Perhaps alternate timeline particularly stable and grounded Mia doesn’t do this. Perhaps she doesn’t do many of the other things that Mia is said to have done, on discovering those naked photos of her daughter, in her lover’s possession. But is it likely that any possible Mia, in that situation, doesn’t think, “my child you used”? If Soon-Yi was twenty at the time of the split, she was, what, nine when Woody came into her mother’s life? Is it really likely that any mother, on learning that the father of some of her children, who has been in her household daily as a father, the man who first met her older daughter when she was in grade school, the man she had encouraged to take a fatherly interest in said daughter, now is sleeping with said daughter, thinks, hey, they’re consenting adults, it’s no different from his meeting someone at a party?

Is it likely that she thoroughly trusts that father with their seven-year-old daughter? Is it likely that she, like my mother, sets aside any differences she may have had with her ex enough to buy Dylan a new dress and apply a little make up, before sending her off to Woody’s and Soon-Yi’s wedding? Is it likely, even in that happier alternate timeline where we both know that Woody’s no pedophile and also that Mia’s the most stable of women, that all three of their children grow up on good terms with both parents? Doesn’t a man have some obligation not to do that which will make the mother of his children (not just a particularly unreasonable mother of his children, but any reasonable woman in her place) see him as a monster? For the sake of his children?

Sexual ethics aren’t just about not doing what’s hurtful to your immediate sex partner, they’re also about not doing things that will make it hard for your children to flourish. And not sleeping with the daughter of the mother of your children seems like a pretty baseline requirement here. I don’t doubt Woody Allen’s brilliance and talent, but I also don’t doubt his creepiness.

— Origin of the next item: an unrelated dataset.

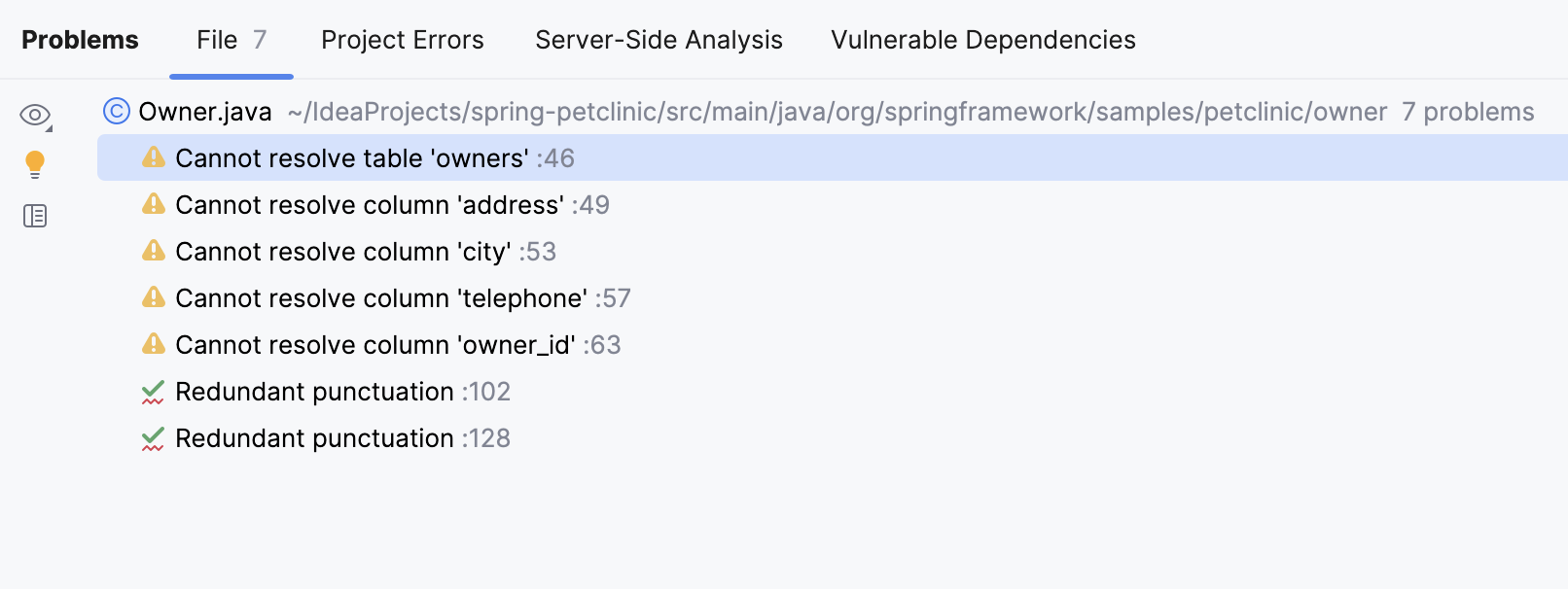Switch to the Project Errors tab
Image resolution: width=1568 pixels, height=589 pixels.
[x=402, y=40]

2 Responses to ““My child you used and pierced my heart a hundred times and deep””

  1. Andrew Says:

    I read Dylan’s letter in the NYT. I don’t understand how people can read that letter and have any doubt that what she describes is real. In the reality I experience, it just isn’t possible for anyone to “coach” another person into writing that letter. I’ve enjoyed some of his movies (notably two that featured Mia) but I’ve definitely seen my last Woody Allen movie, after reading that letter.

    You refer to Mia as Woody’s “baby mama” which I find offensive. Do they have any shared biological children? Ronan definitely resembles Frank Sinatra, in terms of facial features, but not Woody.

    Anyway, we agree on not doubting Mr. Allen’s creepiness.

  2. Sappho Says:

    OK, I retract the “baby mama.” I was trying to think of a word to express that “person with whom you’re raising children” isn’t just “girl friend,” or, as Woody Allen suggests (in a self serving way, since however their relationship may have dwindled, they hadn’t formally broken up and she had just recently let him get added as an adoptive parent for Dylan and Moses), “ex-girl friend.” Maybe I should have stuck with “mother of his children,” since, whoever Ronan’s biological father is, they had definitely adopted children together.

    Since writing this, I’ve read Woody Allen’s reply to Dylan’s letter, and it’s the opposite of persuasive in his defense. I don’t think I can enjoy another Woody Allen movie at this point, either.